There is pressure to push forward with commercial farming as global demand grows and the market is expected to reach 688,382 tons by 2025, according to Renub Research. That’s a nearly 64% increase compared to the 420,000 tons produced in 2018, data from the Sustainable Fisheries Partnership shows.
In Rosas’ eyes, that makes Mexico, already a top global producer, a prime place to develop octopus aquaculture. A successful commercial farming industry could relieve pressure on the wild population, he said, including the octopus maya, native to Yucatan.
The Mexican branch of Oceana, a conservation group, sees it differently. Rather than focusing on octopus farming, more efforts should be made to preserve the country’s fisheries by better regulating fishing permits, Vice President Renata Terrazas said.
Oceana is currently working to create a legal framework that forces Mexican authorities to rebuild fisheries that are depleted, but there is little information on the stock assessments, particularly of octopus, making it difficult to know the status of fisheries.
“If your bet for keeping seafood in a country is aquaculture, basically what you’re saying is, ‘I don’t want to do anything with the oceans and I don’t care if we are depleting them,” Terrazas said.

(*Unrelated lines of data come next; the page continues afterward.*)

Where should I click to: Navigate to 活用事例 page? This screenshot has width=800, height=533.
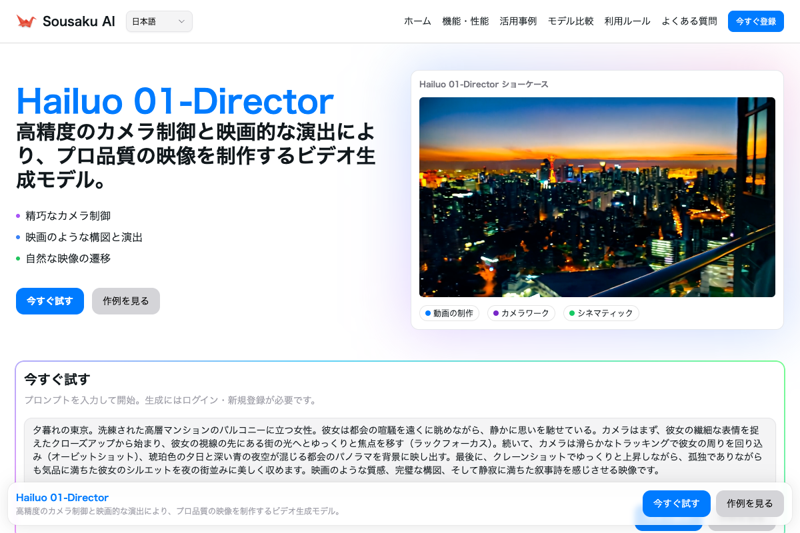click(518, 21)
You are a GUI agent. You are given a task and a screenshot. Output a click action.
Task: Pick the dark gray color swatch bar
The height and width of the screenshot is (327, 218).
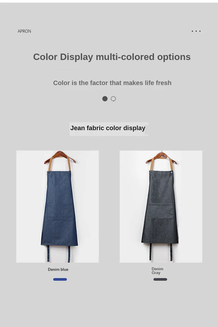[160, 280]
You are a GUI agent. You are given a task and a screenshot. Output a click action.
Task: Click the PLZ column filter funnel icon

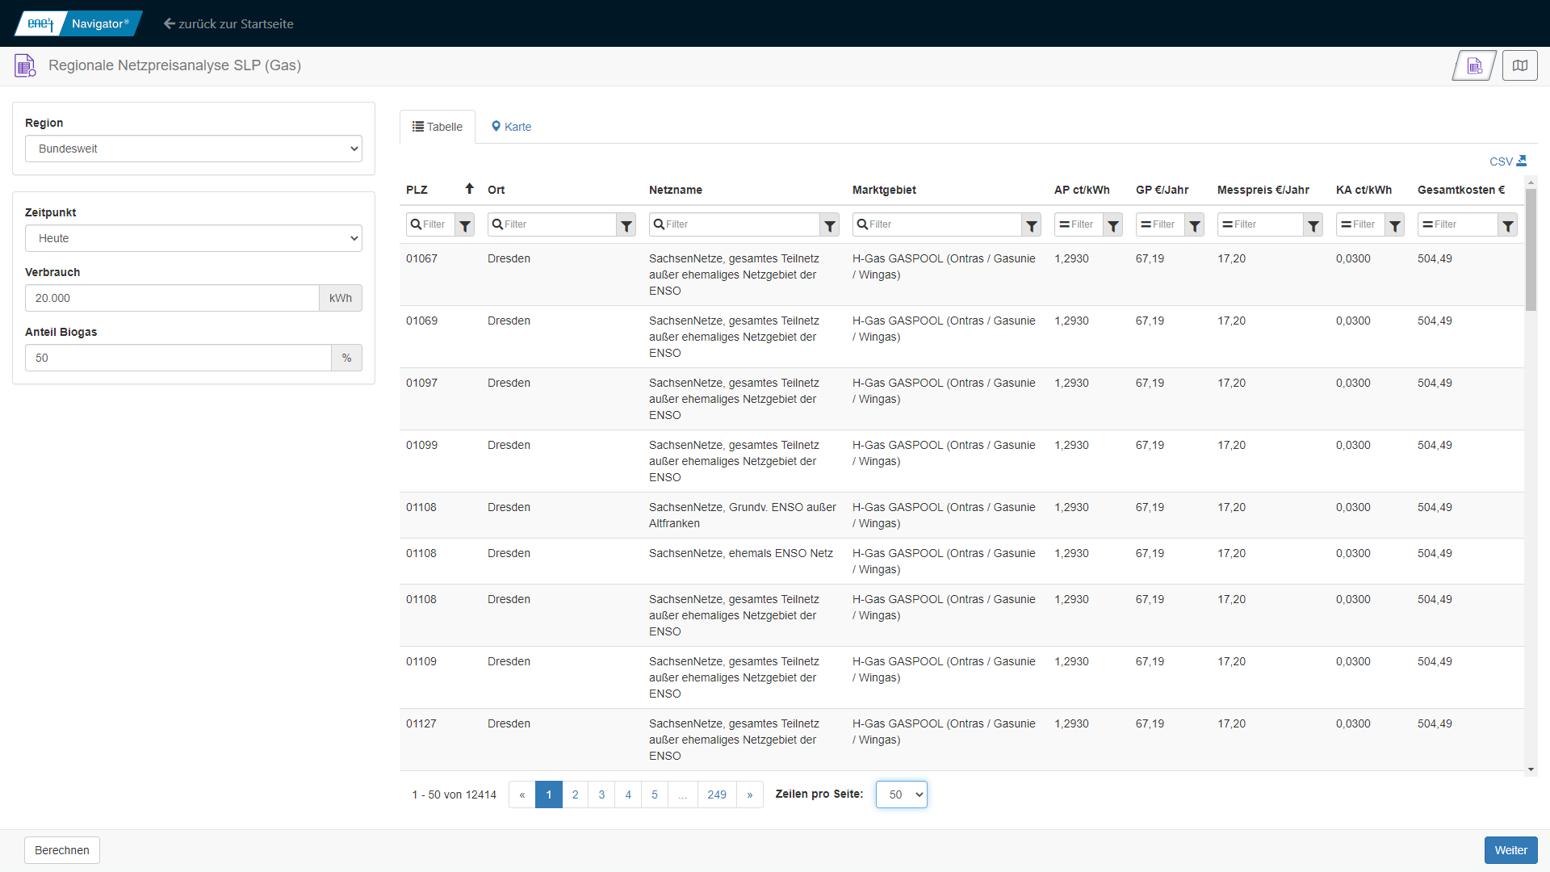465,225
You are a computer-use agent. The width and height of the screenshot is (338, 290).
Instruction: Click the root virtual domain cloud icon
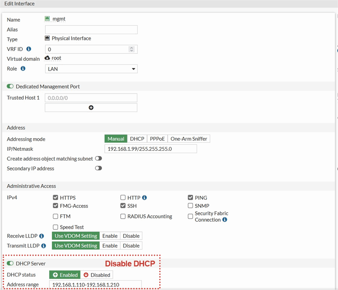[x=47, y=58]
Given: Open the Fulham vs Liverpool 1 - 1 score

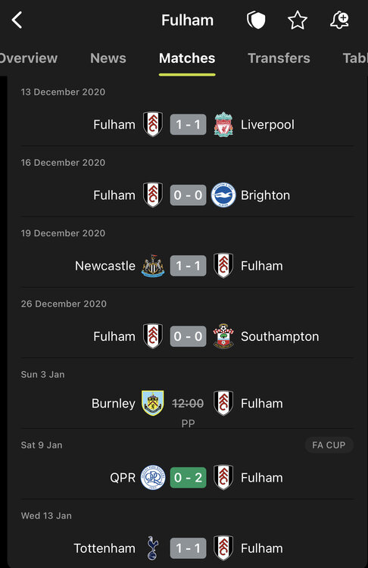Looking at the screenshot, I should pos(189,125).
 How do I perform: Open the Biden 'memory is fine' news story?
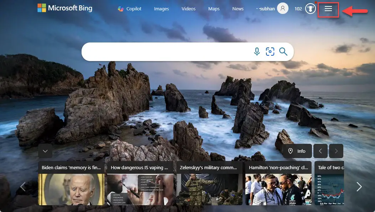pos(71,186)
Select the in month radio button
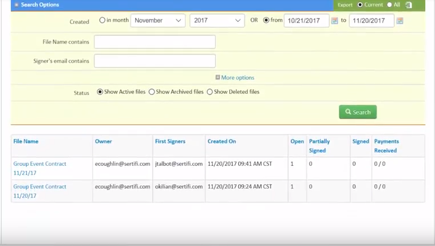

“That switch is very dangerous,” she added.
Rosas acknowledged that more studies were needed to ensure the well-being of farmed octopus. For the farm in the Yucatan, though, other factors are at play.
“We think that we also have to think about the well-being of our population,” Rosas said. “…the retired fishermen who experience conditions of poverty and for whom farming represents an alternative to improve their economic conditions.”